Stored items:

..........

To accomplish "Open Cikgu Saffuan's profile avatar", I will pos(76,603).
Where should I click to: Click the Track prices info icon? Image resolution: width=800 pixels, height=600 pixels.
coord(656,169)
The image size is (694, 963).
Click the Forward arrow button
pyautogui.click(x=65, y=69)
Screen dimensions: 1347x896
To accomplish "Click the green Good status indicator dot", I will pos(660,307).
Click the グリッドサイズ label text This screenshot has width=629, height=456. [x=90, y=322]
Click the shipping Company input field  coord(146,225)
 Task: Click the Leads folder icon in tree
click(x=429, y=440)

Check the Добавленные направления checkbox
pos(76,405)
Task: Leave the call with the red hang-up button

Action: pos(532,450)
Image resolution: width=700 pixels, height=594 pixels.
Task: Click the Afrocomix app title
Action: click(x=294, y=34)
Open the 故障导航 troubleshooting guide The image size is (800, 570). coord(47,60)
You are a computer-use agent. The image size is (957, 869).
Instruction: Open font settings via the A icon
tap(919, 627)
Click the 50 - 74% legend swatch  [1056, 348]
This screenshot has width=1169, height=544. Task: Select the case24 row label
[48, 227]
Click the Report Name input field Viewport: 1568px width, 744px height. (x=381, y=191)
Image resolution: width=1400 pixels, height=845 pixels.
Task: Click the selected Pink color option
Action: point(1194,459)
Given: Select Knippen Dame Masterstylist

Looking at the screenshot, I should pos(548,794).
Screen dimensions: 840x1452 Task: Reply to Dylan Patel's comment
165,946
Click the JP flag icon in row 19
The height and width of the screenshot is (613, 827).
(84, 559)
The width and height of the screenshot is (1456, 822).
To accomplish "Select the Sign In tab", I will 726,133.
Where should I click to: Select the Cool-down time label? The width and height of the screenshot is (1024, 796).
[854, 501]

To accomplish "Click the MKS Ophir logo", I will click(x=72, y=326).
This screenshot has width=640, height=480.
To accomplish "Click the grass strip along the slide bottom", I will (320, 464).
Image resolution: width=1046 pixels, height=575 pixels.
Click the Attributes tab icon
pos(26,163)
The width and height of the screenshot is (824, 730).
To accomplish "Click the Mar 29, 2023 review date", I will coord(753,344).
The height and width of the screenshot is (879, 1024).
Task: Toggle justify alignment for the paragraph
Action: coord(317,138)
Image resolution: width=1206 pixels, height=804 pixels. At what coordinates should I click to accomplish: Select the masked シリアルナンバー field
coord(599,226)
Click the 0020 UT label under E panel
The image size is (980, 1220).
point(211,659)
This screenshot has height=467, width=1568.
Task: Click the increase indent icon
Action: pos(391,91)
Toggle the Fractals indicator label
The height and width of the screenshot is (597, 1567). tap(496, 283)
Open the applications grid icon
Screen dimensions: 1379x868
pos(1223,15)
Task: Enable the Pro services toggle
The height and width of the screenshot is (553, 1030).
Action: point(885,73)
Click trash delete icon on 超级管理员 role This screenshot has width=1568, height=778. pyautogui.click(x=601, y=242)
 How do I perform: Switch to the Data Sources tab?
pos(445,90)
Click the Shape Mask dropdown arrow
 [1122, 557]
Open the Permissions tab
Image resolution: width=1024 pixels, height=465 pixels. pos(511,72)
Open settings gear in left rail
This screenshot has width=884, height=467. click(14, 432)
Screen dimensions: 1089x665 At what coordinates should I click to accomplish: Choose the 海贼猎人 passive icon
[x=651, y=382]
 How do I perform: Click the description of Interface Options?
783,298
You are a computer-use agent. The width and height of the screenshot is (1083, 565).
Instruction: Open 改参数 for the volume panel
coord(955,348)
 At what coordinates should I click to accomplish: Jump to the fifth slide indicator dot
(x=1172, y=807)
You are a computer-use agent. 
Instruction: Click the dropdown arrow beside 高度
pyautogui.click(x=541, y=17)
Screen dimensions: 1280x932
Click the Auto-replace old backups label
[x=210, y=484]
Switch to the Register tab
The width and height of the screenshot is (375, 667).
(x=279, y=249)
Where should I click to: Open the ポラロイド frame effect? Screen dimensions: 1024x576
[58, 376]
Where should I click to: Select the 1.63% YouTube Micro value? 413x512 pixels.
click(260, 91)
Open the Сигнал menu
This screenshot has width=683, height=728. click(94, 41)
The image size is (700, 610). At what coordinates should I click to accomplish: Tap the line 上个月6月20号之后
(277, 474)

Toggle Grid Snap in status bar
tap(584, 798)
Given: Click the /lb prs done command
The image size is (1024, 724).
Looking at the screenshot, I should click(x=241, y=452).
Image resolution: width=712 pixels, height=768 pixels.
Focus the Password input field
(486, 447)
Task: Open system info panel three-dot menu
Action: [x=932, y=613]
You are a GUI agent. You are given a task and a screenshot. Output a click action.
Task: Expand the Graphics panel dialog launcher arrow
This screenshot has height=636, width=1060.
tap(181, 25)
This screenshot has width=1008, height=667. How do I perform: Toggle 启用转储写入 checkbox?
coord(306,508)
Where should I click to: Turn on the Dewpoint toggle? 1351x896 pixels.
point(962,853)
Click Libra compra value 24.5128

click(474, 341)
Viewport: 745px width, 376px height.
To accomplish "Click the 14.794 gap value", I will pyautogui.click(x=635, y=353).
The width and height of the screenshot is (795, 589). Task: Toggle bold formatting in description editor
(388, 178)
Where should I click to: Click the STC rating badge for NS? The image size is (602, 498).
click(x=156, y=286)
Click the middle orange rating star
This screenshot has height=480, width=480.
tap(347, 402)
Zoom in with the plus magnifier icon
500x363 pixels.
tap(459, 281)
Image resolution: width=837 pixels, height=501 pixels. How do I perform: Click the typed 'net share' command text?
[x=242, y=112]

..........

## [Work request]
An exact copy of the lines above between the line holding "Open the 故障导航" and the line holding "The width and height of the screenshot is (824, 730).", inclusive, is the whole answer.

## [Written solution]
Open the 故障导航 troubleshooting guide The image size is (800, 570). coord(47,60)
You are a computer-use agent. The image size is (957, 869).
Instruction: Open font settings via the A icon
tap(919, 627)
Click the 50 - 74% legend swatch  [1056, 348]
This screenshot has width=1169, height=544. Task: Select the case24 row label
[48, 227]
Click the Report Name input field Viewport: 1568px width, 744px height. (x=381, y=191)
Image resolution: width=1400 pixels, height=845 pixels.
Task: Click the selected Pink color option
Action: point(1194,459)
Given: Select Knippen Dame Masterstylist

Looking at the screenshot, I should pos(548,794).
Screen dimensions: 840x1452 Task: Reply to Dylan Patel's comment
165,946
Click the JP flag icon in row 19
The height and width of the screenshot is (613, 827).
(84, 559)
The width and height of the screenshot is (1456, 822).
To accomplish "Select the Sign In tab", I will 726,133.
Where should I click to: Select the Cool-down time label? The width and height of the screenshot is (1024, 796).
[854, 501]

To accomplish "Click the MKS Ophir logo", I will click(x=72, y=326).
This screenshot has width=640, height=480.
To accomplish "Click the grass strip along the slide bottom", I will (320, 464).
Image resolution: width=1046 pixels, height=575 pixels.
Click the Attributes tab icon
pos(26,163)
The width and height of the screenshot is (824, 730).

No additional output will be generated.